Federasi Serikat Pekerja Pertamina Bersatu (FSPPB) telah mengajukan permohonan resmi kepada Menteri Keuangan Purbaya Yudhi Sadewa untuk memberikan klarifikasi atas pernyataannya dalam Rapat Dengar Pendapat (RDP) Komisi XI DPR RI yang diadakan pada 30 September 2025. Pernyataan Menkeu tersebut dinilai dapat menyebabkan kesalahpahaman di kalangan masyarakat.
Di dalam forum RDP itu, Menkeu Purbaya membuat sebuah pernyataan “yang ada beberapa kilang dibakar, kan”
. Presiden FSPPB, Arie Gumilar, merasa bahwa pernyataan tersebut berpotensi menimbulkan kesalahpahaman di kalangan masyarakat terkait insiden kebakaran kilang.
Pernyataan tersebut seakan-akan menuduh bahwa kebakaran kilang terjadi dengan sengaja. Dampaknya, reputasi Pertamina dan para pekerjanya bisa tercoreng, serta dapat menurunkan kepercayaan publik terhadap sistem pengelolaan energi nasional.
FSPPB menekankan bahwa komentar Menkeu yang dapat disalahartikan sebagai tuduhan adanya unsur kesengajaan dalam kebakaran tersebut merupakan hal serius.
“Setiap pernyataan pejabat negara di ruang publik memiliki konsekuensi besar terhadap persepsi masyarakat dan kredibilitas institusi. Karena itu, FSPPB menekankan agar pernyataan tersebut diluruskan dengan penjelasan resmi yang berdasarkan fakta hukum dan investigasi teknis yang dapat dipertanggungjawabkan,”
ujar Arie.
Arie menyebutkan, jika tuduhan tersebut tidak terbukti, penting bagi Menkeu Purbaya untuk segera mengoreksi pernyataannya. Dengan demikian, reputasi pekerja, perusahaan, dan kepercayaan publik terhadap negara dapat dipertahankan.
Penting bagi FSPPB untuk mengingatkan semua pihak bahwa pembangunan dan revitalisasi kilang, seperti proyek RDMP, merupakan usaha strategis yang memerlukan perencanaan dan pelaksanaan yang matang.
“Membangun kilang bukan hanya urusan teknis, melainkan bagian dari pembangunan peradaban industri. Proses ini membutuhkan investasi besar, dukungan lintas sektor, serta kesabaran jangka panjang,”
tegas Arie.
FSPPB menyatakan bahwa keberhasilan pembangunan kilang bergantung pada beberapa faktor seperti:
– Kebijakan Politik & Ekonomi: pentingnya regulasi yang konsisten, jaminan investasi, dan koordinasi lintas kementerian.

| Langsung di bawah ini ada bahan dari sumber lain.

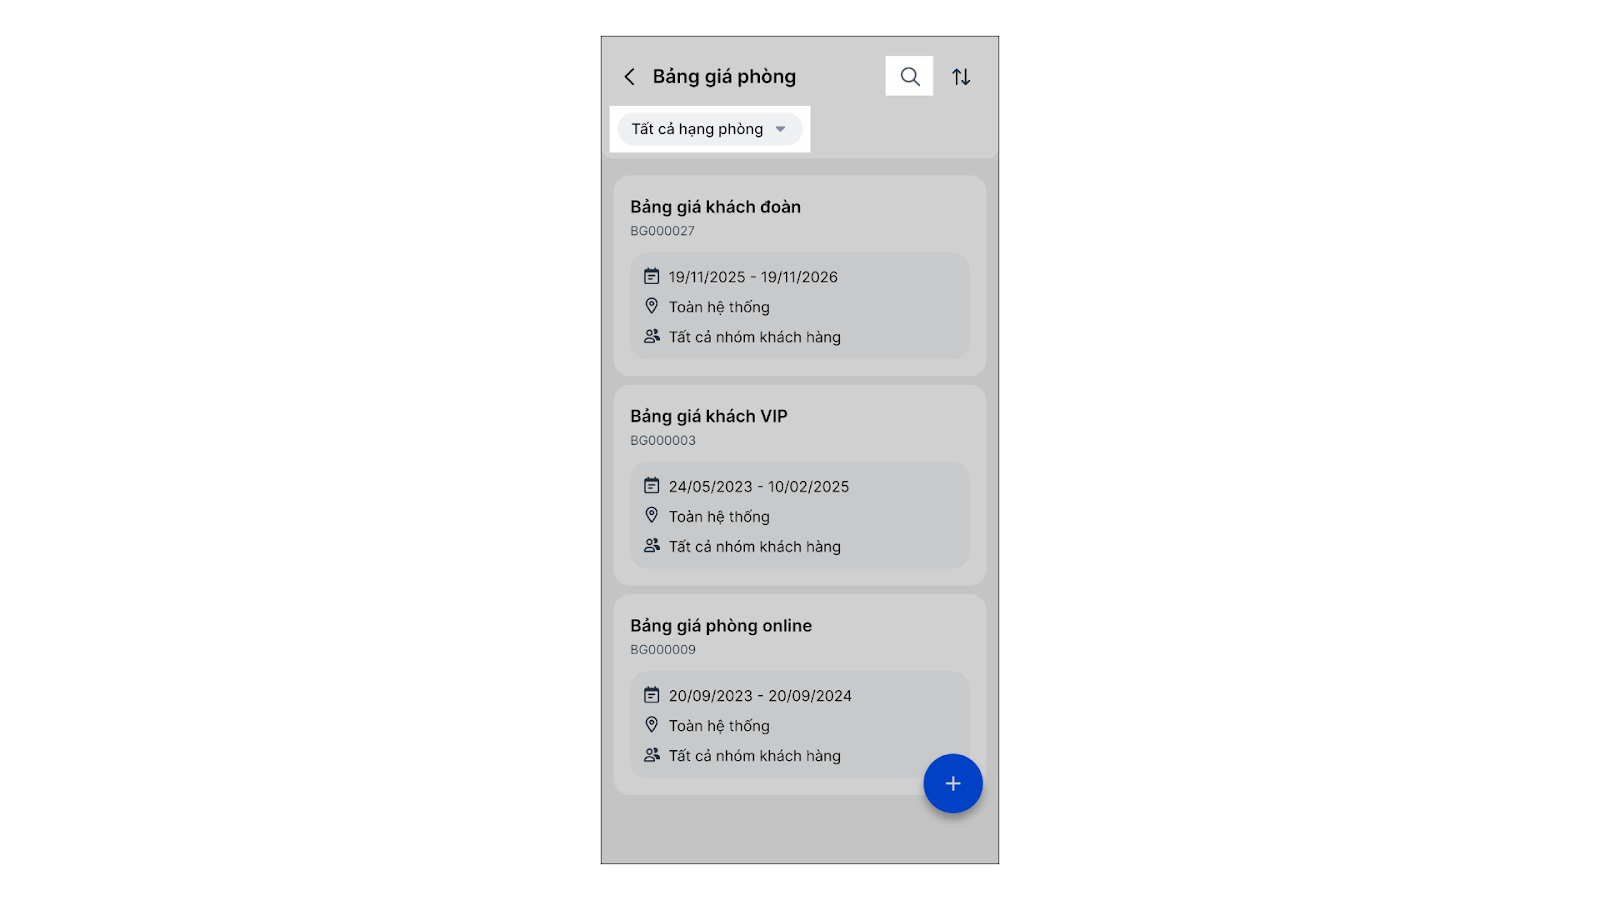The image size is (1600, 900).
Task: Open the Bảng giá khách đoàn entry
Action: click(715, 207)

– Faktor Sosial & Budaya: termasuk pembebasan lahan dan penerimaan masyarakat.
– Lingkungan & Keselamatan (HSSE): standar keamanan dan lingkungan perlu dipenuhi.
– Proses Konstruksi: pekerjaan berteknologi tinggi yang tidak bisa dilakukan sembarangan.

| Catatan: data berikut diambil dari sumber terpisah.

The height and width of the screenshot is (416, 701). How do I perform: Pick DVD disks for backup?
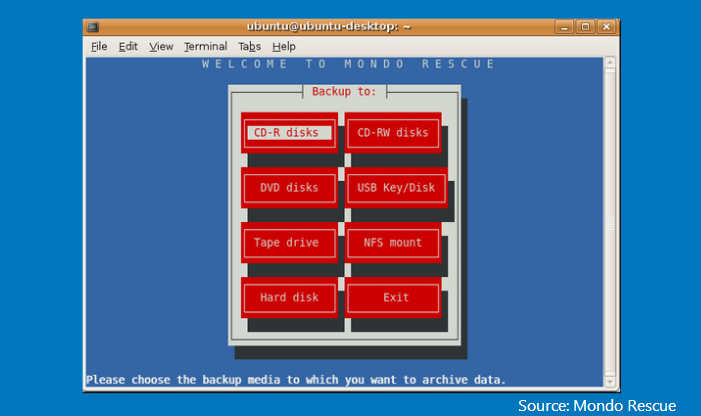[x=289, y=188]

Pernyataan yang menyederhanakan tantangan ini dapat menyesatkan dan meremehkan usaha besar yang dilakukan untuk membangun energi nasional. FSPPB menegaskan komitmennya untuk mendukung reintegrasi Pertamina dari hulu hingga hilir, termasuk mengembalikan fungsi SKK Migas dan BPH Migas.
Reintegrasi ini diyakini membawa manfaat besar bagi negara, seperti mengurangi defisit neraca perdagangan dengan menekan impor migas, memperkuat kedaulatan energi, dan menciptakan tata kelola energi yang efisien dan berpihak pada kepentingan nasional.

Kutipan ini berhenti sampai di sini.